[START Input for this task]
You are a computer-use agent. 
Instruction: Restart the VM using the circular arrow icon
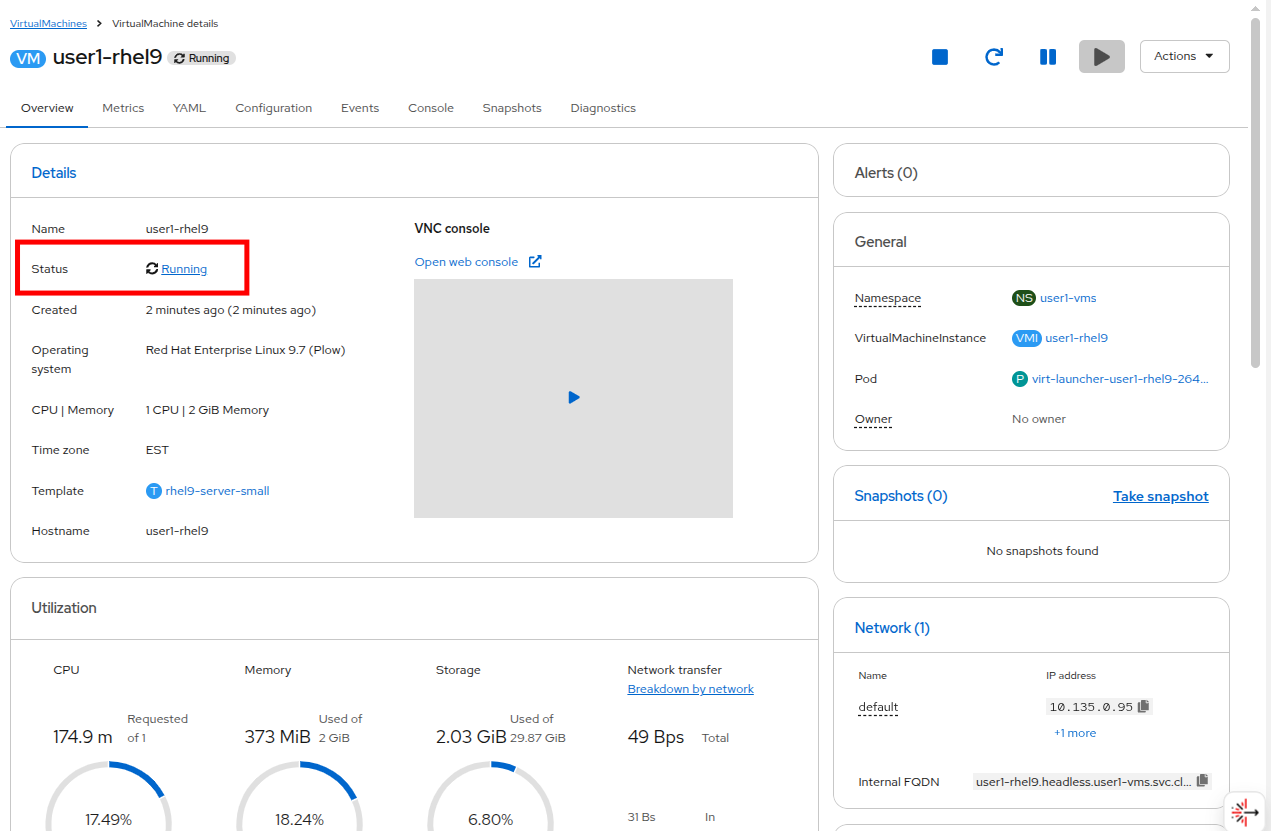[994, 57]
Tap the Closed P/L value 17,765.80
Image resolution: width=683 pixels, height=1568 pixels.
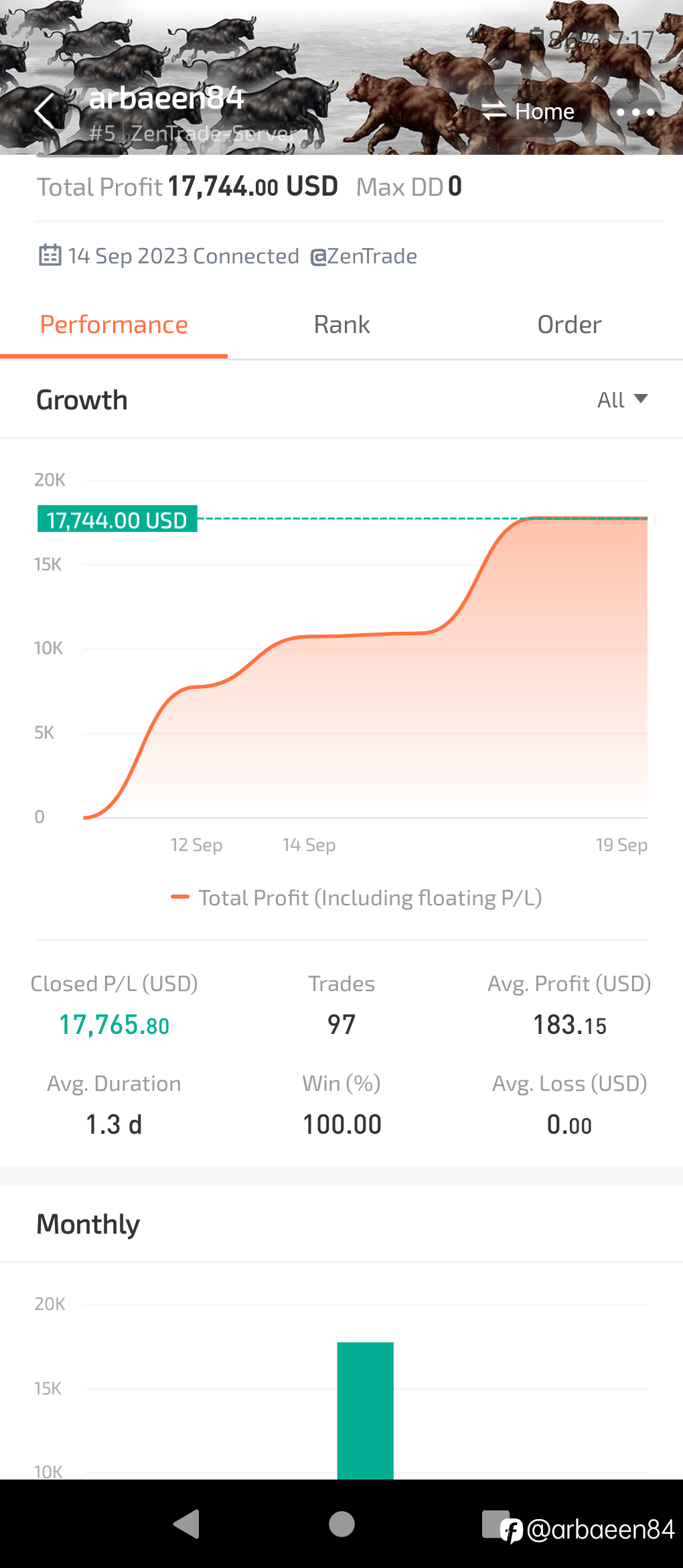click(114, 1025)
[END Input for this task]
[START Input for this task]
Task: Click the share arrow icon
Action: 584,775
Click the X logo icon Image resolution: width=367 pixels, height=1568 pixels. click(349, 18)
[END Input for this task]
[START Input for this task]
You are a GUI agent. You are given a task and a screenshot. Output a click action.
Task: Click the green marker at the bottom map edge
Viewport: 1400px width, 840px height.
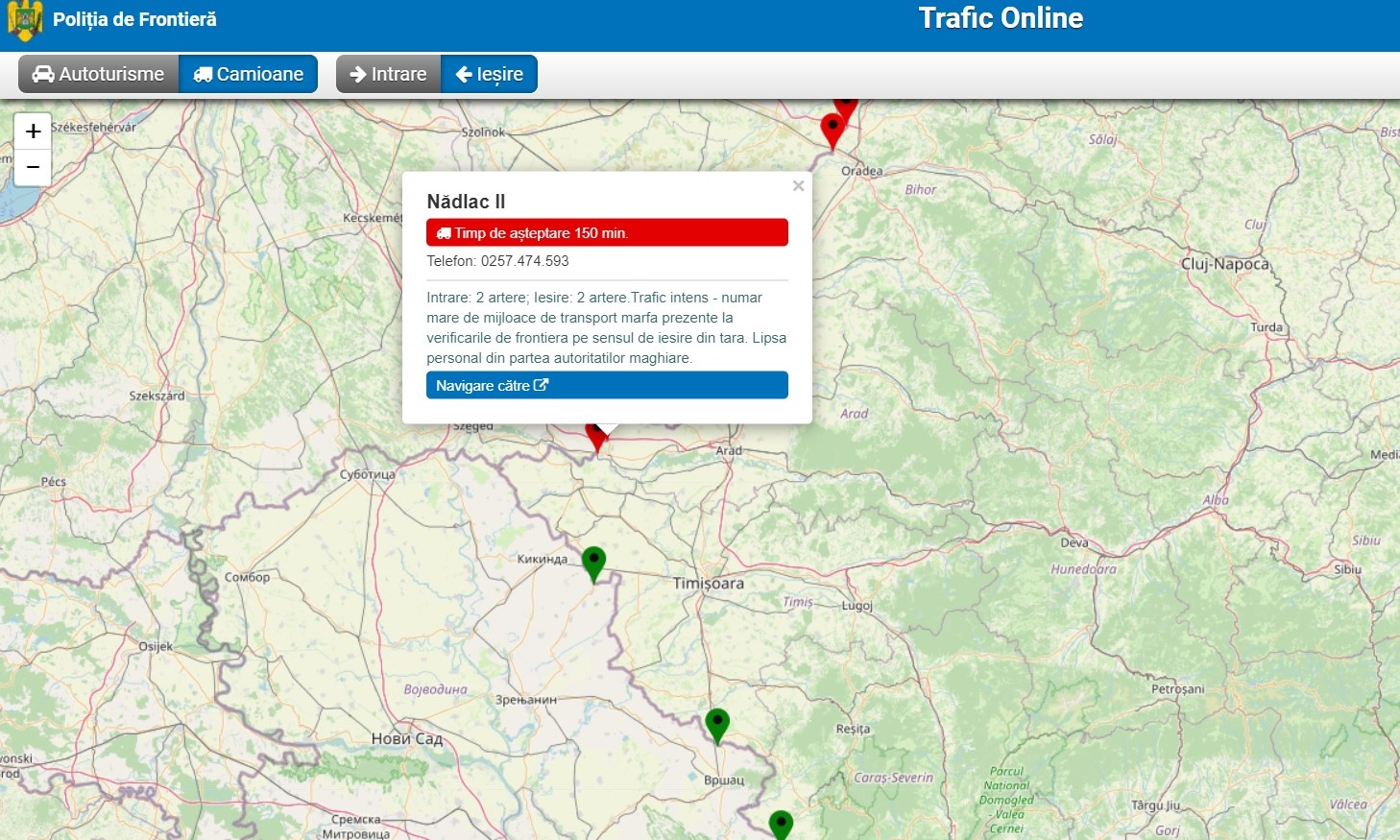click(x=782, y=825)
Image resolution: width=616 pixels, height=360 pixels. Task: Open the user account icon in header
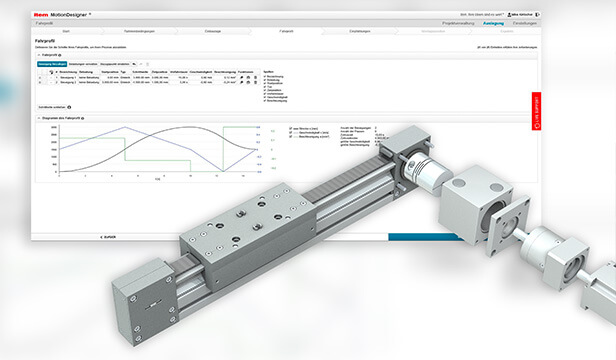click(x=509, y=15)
[END Input for this task]
# Your objective
Return every line in the rows above that contains the string "icon". Case counts.

# Answer to this task
Instruction: Restart the VM using the circular arrow icon
Task: Click the share arrow icon
Click the X logo icon Image resolution: width=367 pixels, height=1568 pixels. click(349, 18)
Image resolution: width=616 pixels, height=360 pixels. Task: Open the user account icon in header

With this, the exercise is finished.